- Texto de lectura:
──────────

No son vivencias mías, no son ni siquiera recuerdos míos, lo sé. Tampoco recuerdo quién me los contó, si una persona o varias. Nada de eso importa, lo que importa –lo que me importa– es que me impresionaron vivamente y me habitan. Y no dudo en contarlos como una verdad.
Por estos días leo Actos mínimos, un pequeño y delicioso libro del poeta Carlos Battilana. En una de sus breves entradas, llamada Navidad, desarrolla la idea de que religión y religiosidad son nociones distintas. “El marxista Walter Benjamin –dice– tenía un sentimiento de religiosidad sobre el mundo, aunque no practicaba ninguna religión. La religiosidad se asocia al estado de asombro, y también a un estado de gracia y de agradecimiento por la lucecita en la mañana que se filtra entre los árboles. Creer es una afirmación de fe, y la fe es nuestro amuleto aunque no sea una fe religiosa. (…) A la navidad siempre la asocio con la infancia, y la infancia es como una patria de reserva ya vivida, pero al mismo tiempo, una patria interminable. Es curioso: no refiero la infancia singular, sino la infancia como el lugar donde la magia (es decir, la abolición de la muerte) acontece. Lo imposible se torna posible, la imaginación es un sustento tangible. Sé que muchos repudian las fiestas, las asocian al consumo, a los cálculos del capital, al ruido, pero hay un costado infantil que aún es posible reivindicar como el sitio de un infinito amparo, de una infinita posibilidad”. Volvemos a Julian Barnes: aunque sepamos que la caída es un hecho, seguimos aspirando al amor porque en lo íntimo sabemos que es el único punto de encuentro entre la verdad y la magia.
Ir hacia las nubes es posible. Un barrilete es mucho más que un simple barrilete. Es la posibilidad de despegar, aunque sea por un momento fugaz, los pies del suelo y perdernos en la altura.

──────────

- Tarea pedida 1: Nombra a todas las personas que el texto de lectura menciona por su nombre y apellido.
- Tarea pedida 2: Transcribe del texto de lectura el pasaje que empieza por "No son vivencias" y sigue hasta "como una verdad.", sin cambiar nada.
Las entradas no hacen falta para nada.

- Lista de entradas:
──────────

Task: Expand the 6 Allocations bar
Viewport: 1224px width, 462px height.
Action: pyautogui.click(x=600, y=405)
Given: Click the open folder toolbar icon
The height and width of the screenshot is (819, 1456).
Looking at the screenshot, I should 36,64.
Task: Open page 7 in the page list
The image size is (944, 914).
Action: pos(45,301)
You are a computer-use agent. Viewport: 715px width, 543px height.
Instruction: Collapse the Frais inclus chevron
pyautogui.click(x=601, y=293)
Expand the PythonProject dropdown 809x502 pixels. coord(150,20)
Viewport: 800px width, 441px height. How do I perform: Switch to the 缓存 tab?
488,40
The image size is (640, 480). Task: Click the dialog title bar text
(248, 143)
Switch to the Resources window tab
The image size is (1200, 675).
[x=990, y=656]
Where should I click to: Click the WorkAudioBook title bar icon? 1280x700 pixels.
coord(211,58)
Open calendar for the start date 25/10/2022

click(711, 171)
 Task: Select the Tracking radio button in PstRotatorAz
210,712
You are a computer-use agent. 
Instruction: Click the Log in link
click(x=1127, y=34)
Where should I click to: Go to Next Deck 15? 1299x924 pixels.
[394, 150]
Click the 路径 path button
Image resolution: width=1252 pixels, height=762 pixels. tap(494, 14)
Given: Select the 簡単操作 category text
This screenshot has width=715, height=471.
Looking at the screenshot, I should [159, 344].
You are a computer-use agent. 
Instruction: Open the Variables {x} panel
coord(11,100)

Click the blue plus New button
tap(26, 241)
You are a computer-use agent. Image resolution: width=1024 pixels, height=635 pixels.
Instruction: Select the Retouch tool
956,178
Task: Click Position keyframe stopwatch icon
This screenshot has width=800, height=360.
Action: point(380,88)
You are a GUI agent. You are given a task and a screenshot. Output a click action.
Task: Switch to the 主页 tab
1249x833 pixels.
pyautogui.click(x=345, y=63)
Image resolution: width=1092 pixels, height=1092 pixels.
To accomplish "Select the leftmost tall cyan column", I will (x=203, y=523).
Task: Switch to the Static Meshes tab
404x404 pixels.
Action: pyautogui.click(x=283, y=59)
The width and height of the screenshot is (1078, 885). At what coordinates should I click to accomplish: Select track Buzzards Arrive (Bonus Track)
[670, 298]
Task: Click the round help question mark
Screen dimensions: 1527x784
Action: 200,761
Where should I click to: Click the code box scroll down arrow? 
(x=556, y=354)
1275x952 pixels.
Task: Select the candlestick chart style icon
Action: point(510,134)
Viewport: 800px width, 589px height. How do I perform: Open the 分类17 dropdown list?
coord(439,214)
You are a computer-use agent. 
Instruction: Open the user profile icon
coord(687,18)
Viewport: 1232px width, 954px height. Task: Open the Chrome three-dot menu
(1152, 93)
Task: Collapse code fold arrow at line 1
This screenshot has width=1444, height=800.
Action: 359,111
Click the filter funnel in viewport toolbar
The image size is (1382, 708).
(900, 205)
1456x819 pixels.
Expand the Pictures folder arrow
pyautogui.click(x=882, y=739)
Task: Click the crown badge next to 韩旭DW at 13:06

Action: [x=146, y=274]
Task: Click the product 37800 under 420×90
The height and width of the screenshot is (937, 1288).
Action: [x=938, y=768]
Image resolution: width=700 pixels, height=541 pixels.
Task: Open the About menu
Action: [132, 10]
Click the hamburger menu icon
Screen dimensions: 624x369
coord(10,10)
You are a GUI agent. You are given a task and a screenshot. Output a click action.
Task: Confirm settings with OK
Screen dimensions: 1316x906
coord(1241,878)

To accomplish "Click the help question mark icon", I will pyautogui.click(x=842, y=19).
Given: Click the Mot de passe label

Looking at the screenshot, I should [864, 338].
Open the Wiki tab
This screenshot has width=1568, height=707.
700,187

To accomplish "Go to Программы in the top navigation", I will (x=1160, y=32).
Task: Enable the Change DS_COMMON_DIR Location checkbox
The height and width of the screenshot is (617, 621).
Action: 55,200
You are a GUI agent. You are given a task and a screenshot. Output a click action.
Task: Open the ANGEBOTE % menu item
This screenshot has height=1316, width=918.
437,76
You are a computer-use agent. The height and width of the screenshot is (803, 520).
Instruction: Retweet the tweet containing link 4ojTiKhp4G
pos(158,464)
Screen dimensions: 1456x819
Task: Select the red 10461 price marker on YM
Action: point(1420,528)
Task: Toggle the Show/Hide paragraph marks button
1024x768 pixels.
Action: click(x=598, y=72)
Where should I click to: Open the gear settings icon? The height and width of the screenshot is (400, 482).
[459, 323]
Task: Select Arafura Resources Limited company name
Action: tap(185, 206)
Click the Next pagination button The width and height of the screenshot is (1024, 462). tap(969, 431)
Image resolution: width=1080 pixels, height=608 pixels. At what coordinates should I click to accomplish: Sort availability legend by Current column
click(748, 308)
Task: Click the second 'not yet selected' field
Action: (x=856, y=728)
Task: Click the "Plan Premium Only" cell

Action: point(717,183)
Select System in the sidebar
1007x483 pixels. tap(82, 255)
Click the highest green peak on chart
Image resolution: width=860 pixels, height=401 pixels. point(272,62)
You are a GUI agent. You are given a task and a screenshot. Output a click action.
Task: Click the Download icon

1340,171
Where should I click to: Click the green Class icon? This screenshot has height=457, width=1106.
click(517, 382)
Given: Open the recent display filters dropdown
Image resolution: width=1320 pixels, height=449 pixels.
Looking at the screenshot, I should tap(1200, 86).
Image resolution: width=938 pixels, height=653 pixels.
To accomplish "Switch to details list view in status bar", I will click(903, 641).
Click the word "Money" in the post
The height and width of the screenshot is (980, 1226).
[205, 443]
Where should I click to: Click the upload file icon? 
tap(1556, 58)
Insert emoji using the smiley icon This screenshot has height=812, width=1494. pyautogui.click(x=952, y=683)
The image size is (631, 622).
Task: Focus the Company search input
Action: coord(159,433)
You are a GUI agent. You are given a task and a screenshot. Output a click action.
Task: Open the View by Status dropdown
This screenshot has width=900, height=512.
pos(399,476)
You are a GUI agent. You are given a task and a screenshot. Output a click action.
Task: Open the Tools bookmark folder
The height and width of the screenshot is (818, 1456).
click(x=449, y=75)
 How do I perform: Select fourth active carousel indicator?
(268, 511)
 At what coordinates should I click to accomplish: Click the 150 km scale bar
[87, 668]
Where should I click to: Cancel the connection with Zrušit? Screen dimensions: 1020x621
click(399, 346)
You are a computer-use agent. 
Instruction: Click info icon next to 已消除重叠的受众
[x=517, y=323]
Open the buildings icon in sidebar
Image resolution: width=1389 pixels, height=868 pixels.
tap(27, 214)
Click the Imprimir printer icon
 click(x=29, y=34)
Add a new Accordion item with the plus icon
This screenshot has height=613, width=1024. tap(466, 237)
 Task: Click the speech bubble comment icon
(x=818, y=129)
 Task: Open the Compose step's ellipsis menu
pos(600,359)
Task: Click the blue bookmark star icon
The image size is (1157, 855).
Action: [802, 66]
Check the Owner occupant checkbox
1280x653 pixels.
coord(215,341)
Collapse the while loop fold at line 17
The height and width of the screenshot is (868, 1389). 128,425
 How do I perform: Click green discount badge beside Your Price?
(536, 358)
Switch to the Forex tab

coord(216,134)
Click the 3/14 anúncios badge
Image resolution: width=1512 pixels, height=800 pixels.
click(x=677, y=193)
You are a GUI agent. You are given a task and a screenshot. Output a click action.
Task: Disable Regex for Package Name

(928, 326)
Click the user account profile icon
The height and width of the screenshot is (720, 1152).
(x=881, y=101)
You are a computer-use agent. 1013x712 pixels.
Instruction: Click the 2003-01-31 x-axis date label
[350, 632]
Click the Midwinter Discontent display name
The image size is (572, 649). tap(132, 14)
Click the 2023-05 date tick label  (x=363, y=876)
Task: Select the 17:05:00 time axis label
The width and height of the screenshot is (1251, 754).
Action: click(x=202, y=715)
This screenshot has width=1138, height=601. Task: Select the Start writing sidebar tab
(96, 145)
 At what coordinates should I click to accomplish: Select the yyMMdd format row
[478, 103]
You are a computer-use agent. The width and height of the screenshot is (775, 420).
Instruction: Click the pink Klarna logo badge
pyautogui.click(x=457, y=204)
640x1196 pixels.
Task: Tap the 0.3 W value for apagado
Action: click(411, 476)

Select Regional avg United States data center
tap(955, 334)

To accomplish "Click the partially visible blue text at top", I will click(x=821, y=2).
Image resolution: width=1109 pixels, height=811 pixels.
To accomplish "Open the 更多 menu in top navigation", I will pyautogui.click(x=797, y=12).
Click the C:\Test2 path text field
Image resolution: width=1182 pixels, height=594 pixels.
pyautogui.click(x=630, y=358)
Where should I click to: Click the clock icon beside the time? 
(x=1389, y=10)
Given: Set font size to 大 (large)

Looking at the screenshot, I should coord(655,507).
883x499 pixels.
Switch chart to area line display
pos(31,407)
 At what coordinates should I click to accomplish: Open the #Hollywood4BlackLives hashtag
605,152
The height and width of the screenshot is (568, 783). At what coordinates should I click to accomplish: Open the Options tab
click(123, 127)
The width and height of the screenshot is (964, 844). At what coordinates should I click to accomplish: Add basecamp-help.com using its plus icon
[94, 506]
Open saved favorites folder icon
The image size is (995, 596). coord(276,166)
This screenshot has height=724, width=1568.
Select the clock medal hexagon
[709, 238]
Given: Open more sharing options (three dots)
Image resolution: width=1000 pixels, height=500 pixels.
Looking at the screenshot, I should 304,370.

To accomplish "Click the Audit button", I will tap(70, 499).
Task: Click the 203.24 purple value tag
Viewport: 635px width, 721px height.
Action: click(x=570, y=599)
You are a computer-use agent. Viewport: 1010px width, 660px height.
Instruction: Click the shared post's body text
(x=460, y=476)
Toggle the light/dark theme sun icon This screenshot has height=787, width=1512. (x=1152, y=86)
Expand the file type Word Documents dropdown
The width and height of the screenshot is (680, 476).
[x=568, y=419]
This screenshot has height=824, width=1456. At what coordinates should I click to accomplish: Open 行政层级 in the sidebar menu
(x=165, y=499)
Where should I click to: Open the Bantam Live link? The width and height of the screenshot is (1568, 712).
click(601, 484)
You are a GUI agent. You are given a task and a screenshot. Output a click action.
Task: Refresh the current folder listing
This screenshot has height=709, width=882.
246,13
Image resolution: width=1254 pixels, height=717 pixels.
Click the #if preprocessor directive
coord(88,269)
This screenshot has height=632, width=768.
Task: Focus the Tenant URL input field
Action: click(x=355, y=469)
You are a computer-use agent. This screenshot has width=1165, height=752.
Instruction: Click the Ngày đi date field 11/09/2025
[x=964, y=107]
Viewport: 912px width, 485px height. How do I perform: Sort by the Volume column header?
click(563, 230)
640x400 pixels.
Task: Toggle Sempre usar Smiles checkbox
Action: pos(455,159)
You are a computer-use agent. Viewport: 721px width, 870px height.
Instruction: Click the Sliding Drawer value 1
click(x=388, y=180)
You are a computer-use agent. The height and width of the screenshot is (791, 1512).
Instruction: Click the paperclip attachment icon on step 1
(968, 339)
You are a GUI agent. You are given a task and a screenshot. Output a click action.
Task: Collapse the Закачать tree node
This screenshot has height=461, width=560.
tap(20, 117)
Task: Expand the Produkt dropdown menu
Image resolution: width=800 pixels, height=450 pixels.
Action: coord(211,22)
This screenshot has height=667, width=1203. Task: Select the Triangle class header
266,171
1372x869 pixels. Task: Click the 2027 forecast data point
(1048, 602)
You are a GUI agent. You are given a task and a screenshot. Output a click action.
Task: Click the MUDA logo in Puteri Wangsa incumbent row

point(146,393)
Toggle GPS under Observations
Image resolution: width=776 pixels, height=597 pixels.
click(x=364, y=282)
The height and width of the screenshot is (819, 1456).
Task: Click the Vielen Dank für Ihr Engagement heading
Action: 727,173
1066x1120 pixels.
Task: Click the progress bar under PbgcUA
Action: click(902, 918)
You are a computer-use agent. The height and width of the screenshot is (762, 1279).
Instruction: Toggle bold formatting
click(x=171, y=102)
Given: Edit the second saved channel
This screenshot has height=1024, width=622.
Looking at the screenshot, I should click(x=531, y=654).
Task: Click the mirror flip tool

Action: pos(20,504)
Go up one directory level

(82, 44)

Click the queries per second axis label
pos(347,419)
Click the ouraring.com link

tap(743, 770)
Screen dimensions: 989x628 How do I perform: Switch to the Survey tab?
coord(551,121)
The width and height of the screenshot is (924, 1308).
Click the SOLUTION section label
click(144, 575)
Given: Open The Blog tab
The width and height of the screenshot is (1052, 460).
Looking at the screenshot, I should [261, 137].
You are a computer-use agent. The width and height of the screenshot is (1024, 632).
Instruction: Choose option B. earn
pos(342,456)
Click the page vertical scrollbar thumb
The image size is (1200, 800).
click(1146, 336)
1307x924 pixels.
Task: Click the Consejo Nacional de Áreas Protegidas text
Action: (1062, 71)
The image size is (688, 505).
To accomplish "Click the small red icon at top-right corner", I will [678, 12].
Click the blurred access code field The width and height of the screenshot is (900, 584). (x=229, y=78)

──────────

- Respuesta final 1: Carlos Battilana, Walter Benjamin y Julian Barnes.

- Respuesta final 2:
No son vivencias mías, no son ni siquiera recuerdos míos, lo sé. Tampoco recuerdo quién me los contó, si una persona o varias. Nada de eso importa, lo que importa –lo que me importa– es que me impresionaron vivamente y me habitan. Y no dudo en contarlos como una verdad.